### Problem A
Retype the stretch from "Exceedances of the RAC value as" through "smaller water bodies." in the text on pesticides in Swiss surface waters.
### Problem B
Extend the text on pesticides in Swiss surface waters past its final sentence.

==== Page

Exceedances of the RAC value as percentage of all measurements and measurements in FLOZ 1–3 per pesticide

Exceedances in Swiss surface waters were mainly determined for herbicides and fungicides; for only one insecticide, chlorpyrifos-methyl, the RAC was exceeded (Fig. 1). For the fungicide prochloraz, the highest number of exceedances was found to be up to 1.7 % of all and 2.1 % of measurements in FLOZ 1–3 (Fig. 1) although the use rates in Switzerland in comparison to the other pesticides with exceedances were low during the years of monitoring. If the extent of exceedances is calculated (RQ = MECmax > RAC), in most cases the RQ was less than 5 (Table 1) indicating a limited risk due to pesticides in smaller water bodies.

Most of the exceedances were determined in a small water body surrounded by vineyards in the canton Geneva. Based on the monitoring results, the canton Geneva implemented locally specific risk mitigation measures to reduce the entry of pesticides and to enhance finally the protection of the surface water [27]. Exceedances might be caused by an enhanced potential for runoff of some herbicides and fungicides (e.g., terbuthylazine, isoproturon, prochloraz, spiroxamin).

This evaluation of the Swiss monitoring data indicates that the risk assessment is in general protective for most situations in the field but might fail in regions with vulnerable conditions such as steep slopes and strong rain events. Herbicides with a potential of runoff were also determined in Swiss surface waters by Moschet et al. [28, 29]. Also in the US, the most frequently detected pesticides in a decadal comparisons were herbicides [20] asking for further risk management for herbicides.

A similar analysis for insecticide on a global scale was performed by Stehle and Schulz [30]. In contrast to our evaluation, the authors compared measurements above the detection limit only to the RAC. They concluded that surface waters globally are at high risk due to insecticides.

Exceedances of the RAC value occurred mainly in small to medium surface waters in Switzerland (Fig. 2). Similar observation was made by Stehle and Schulz [31] identifying a higher risk for smaller than for larger surface waters.

Fig. 2

Number of exceedances as percentage of measurements taken in the respective FLOZ in relation to size of the section of the surface water from small (1–2) to medium (3–6) to large (7–9) surface waters

Exceedances of regulatory acceptable concentrations in surface waters are undesirable. RAC values are derived from the risk assessment as part of the authorization of pesticides and aim to be protective for edge of the field surface water bodies. Analysis of the Swiss monitoring data shows that exceedances of the RAC value were determined when MECmax was used for comparison. Affected were almost exclusively the small and medium sections of running surface waters (FLOZ 1–3). Pesticides with exceedances of RAC value are carefully analyzed to determine possible causes and to define effective risk mitigation measures. Depending on the degree and distribution of the exceedances throughout the country, further risk mitigation might be needed on a local, regional, or national scale.

Conclusions

Monitoring data are becoming more and more important and part of the re-evaluation procedure of pesticides. However, risk managers have to be aware that the use of monitoring data for this purpose has its limits. The sampling of surface waters is usually done not directly after the application of pesticides, when the highest entries by drift are expected to occur or after rain events, when the highest entries via runoff or drainage are generally occurring [5, 6]. Despite the limitations in the interpretation of monitoring data, a comparison of the measured concentrations in surface waters with the regulatory values derived for plant protection products from the approval process is very useful. Exceedances of these RAC values are indications that the conditions of use of such products, which are defined in the authorization, must be checked. It is therefore necessary to develop suitable post-monitoring schemes and to continue this analysis with other approved pesticides.

========
==== Data provided

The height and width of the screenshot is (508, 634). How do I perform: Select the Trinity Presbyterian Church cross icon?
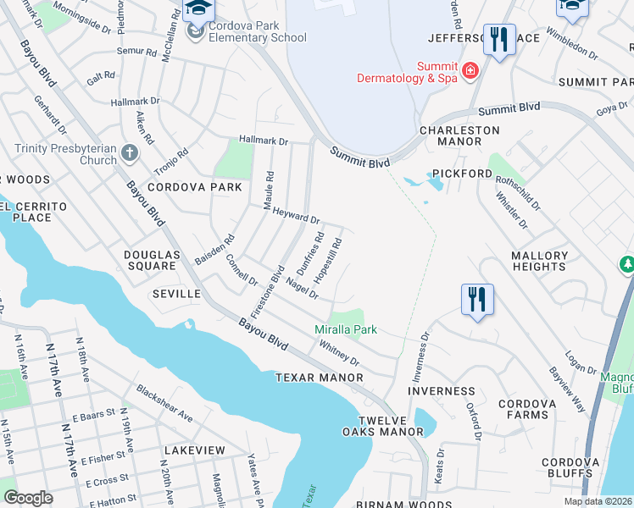click(129, 154)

========

### Written answer A
Exceedances of the RAC value as percentage of all measurements and measurements in FLOZ 1–3 per pesticide

Exceedances in Swiss surface waters were mainly determined for herbicides and fungicides; for only one insecticide, chlorpyrifos-methyl, the RAC was exceeded (Fig. 1). For the fungicide prochloraz, the highest number of exceedances was found to be up to 1.7 % of all and 2.1 % of measurements in FLOZ 1–3 (Fig. 1) although the use rates in Switzerland in comparison to the other pesticides with exceedances were low during the years of monitoring. If the extent of exceedances is calculated (RQ = MECmax > RAC), in most cases the RQ was less than 5 (Table 1) indicating a limited risk due to pesticides in smaller water bodies.

### Written answer B
Methods

Monitoring data from Swiss surface waters

The cantonal water protection offices are responsible for the monitoring of surface waters and carry out regular measurement campaigns. Data from the years 2005 to 2012 were originally compiled by the Federal Office for the Environment and a Switzerland-wide evaluation was published [4]. In total, 345,000 samples were collected mainly from the years 2005 to 2010 and few from the years 2011 to 2012. 120,000 of these samples were collected in small to medium surface water bodies (FLOZ1–3). The sampling strategies were diverse ranging from grap samples to well-designed flow-event triggered sampling. The majority of the measurements were continuously carried out at the International Rhine monitoring station (for further details on sampling strategies see [4]).

Classification of surface waters by size

In Switzerland, surface waters are classified according to their size and numbers from 1 to 9 and are allocated to the different sections of the streams [Flussordnungszahl (FLOZ)]. For the first section of the stream starting from the spring, the number one is assigned. Where two sections of streams are becoming one bigger section, the ordinal increases by one, if the two sections have the same number, otherwise the higher number is continued [32].

To each river, which was part of the monitoring campaigns, a FLOZ number was assigned. Waters with a FLOZ 1 to 2 are small waters, with a FLOZ 3 to 6 are medium-sized waters, and with a FLOZ 7 to 9 are large water bodies such as the river Rhine.

Pesticides and the RAC value

During this period of 2005–2012, 203 of the analyzed pesticides were approved for use as PSM ([33], Swiss database on plant protection products). As part of the Swiss approval of pesticides, the regulatory acceptable concentrations (RACs) have been determined for surface water Federal office for agriculture [2, 21]; database on RAC values).

All acute, chronic, and higher tier aquatic studies of the application dossier are considered for that evaluation. Studies are generally carried out under GLP (Good Laboratory Practice) and are in accordance with internationally recognized test methods (OECD). The RAC is based on the test result of the most sensitive species, which is provided with a safety factor to take into account unavoidable uncertainty in the transfer of results obtained from laboratory studies with individual organisms or semi-field experiments to natural water systems [8]. If the RAC value is based on the results of a field studies, e.g. mesocosm studies, transient effects on algae and invertebrates might be accepted. This value corresponds thus to the concentration which should guarantee that no unacceptable effects on aquatic organisms will occur after short- and long-term exposure in surface waters. Since 2012, RAC values are published on the Homepage of the Federal office for agriculture. So far RAC values for 100 substances are published. Currently, Switzerland is re-evaluating authorized products and further RAC values will be published in the coming years. For 60 of these pesticides, monitoring data were available and evaluated in this comparison.

Evaluating environmental risk with monitoring data

For the entire dataset including also samples below the limit of detection, the maximum concentration (MECmax) and the 95 % percentile of all measurements for each pesticide (MEC95 %) were determined.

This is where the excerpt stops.